WHAT THE TASK REQUIRES: Pull out everything from "I took five" down to "Perhaps another definition?" in the forum posts on RPI mud guidelines below, keeping the wording unchanged.

SOURCE TEXT:
Re: Guidelines for an RPI mud.
I do believe there is already an option to dictate whether a game has permadeath or not. I seriously wouldn't think it hard to find those games just by searching for permadeath.
I took five minutes to find your three muds that have permadeath. Here they are: 6 Dragons Archaic Journey SoulMUD: Age of Dogma Shouldn't take long to try these three out! (hint: My guess is that there are a lot more than three muds with permadeath. I think if it is such an important traight they ought to have it in their descripts) |
Re: Guidelines for an RPI mud.
When you say "loud" do you mean "by great intensity" or "tasteless"? Perhaps another definition?
The term "minority" is usually used for the smaller number of two parts of a larger group (skipping other definitions, as they likely do not appply). As about 6 posters of the forum have been on one side in this thread, and 15-17 others have expressed either a dissenting opinion, no opinion or somehow questioned the term RPI how do those not in the 6 out of 23 become the "minority"? Would not the 6 be the minority? Not that what is said on this forum matters to the future of the term "RPI", but to address the "changed" part, the definition (if there ever was a set one) has changed according to the features of the MUDs listed at RPIMud.com (which was previously posted in this thread by Jherlen). Perhaps you would have an easier time getting them to de-list games you feel do not fit within your view, then afterwards trying to convince others. I could care less if it changes or not, really. I have never called, nor have an intention of calling, the game I work on an "RPI". I will just call it by its name, and mark the features it contains. So I have no real dog in this hunt. Things change. Definitions change. |
Re: Guidelines for an RPI mud.

DATA SUPPLIED:
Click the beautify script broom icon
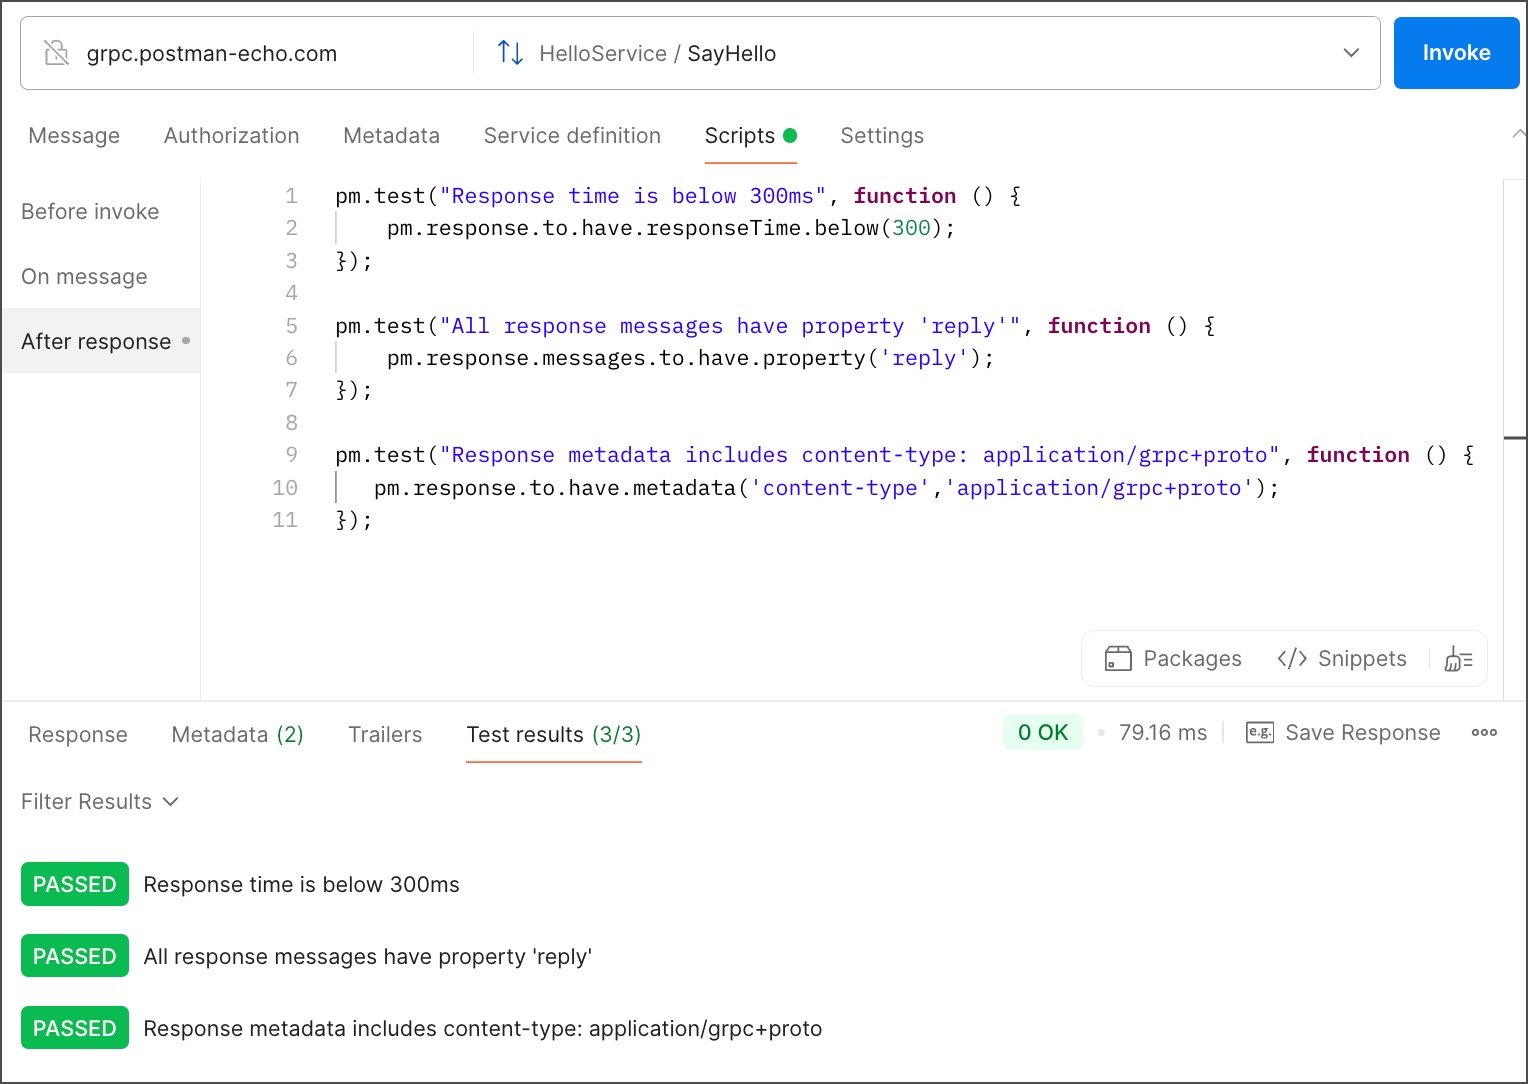Image resolution: width=1528 pixels, height=1084 pixels. (x=1458, y=659)
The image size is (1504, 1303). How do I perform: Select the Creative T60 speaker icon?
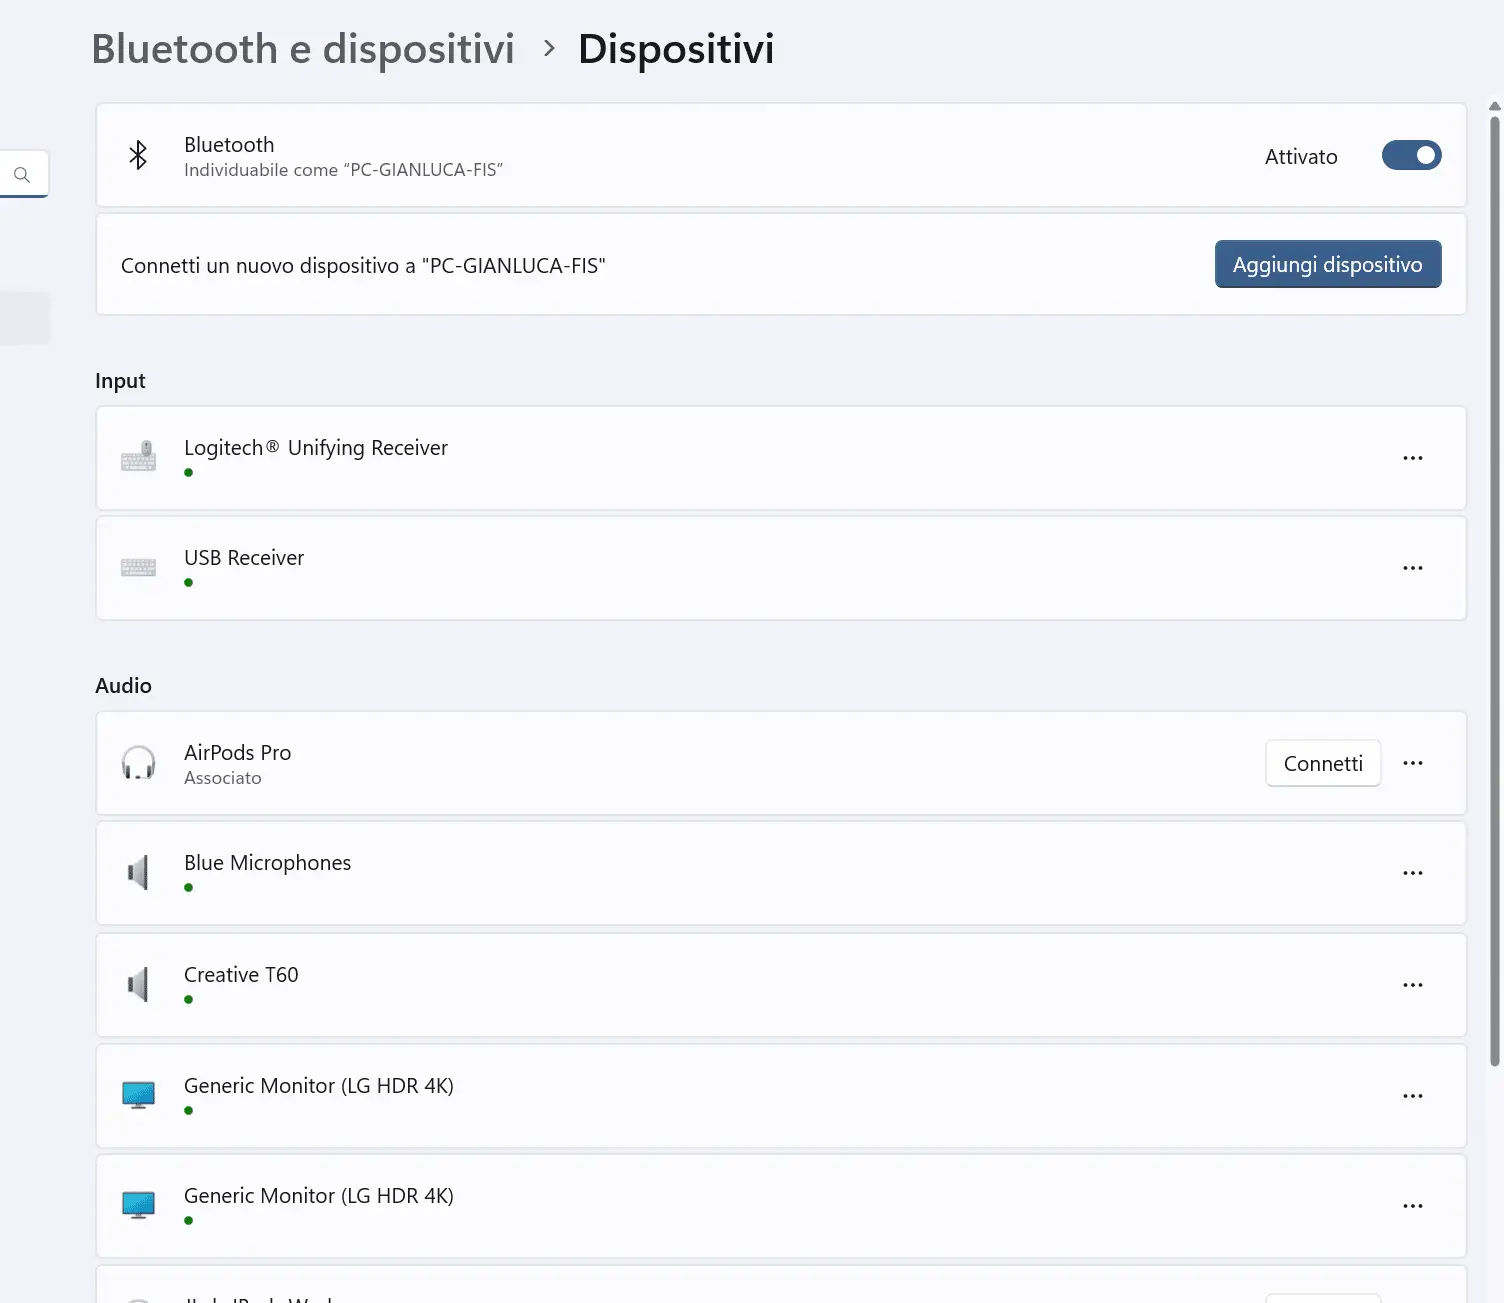tap(138, 984)
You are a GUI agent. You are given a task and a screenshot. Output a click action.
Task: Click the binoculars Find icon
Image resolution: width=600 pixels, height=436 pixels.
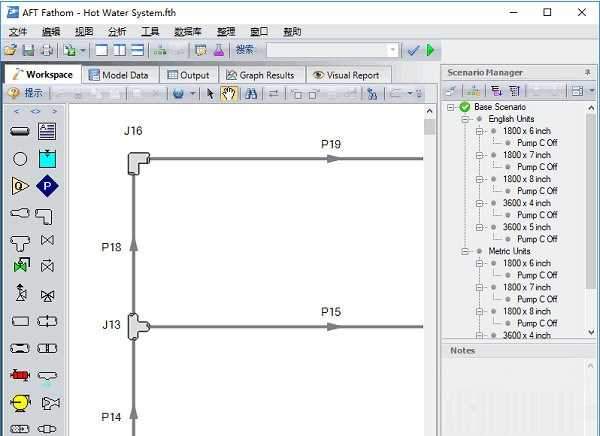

THE COMPLETED TASK:
I took five minutes to find your three muds that have permadeath. Here they are: 6 Dragons Archaic Journey SoulMUD: Age of Dogma Shouldn't take long to try these three out! (hint: My guess is that there are a lot more than three muds with permadeath. I think if it is such an important traight they ought to have it in their descripts) |
Re: Guidelines for an RPI mud.
When you say "loud" do you mean "by great intensity" or "tasteless"? Perhaps another definition?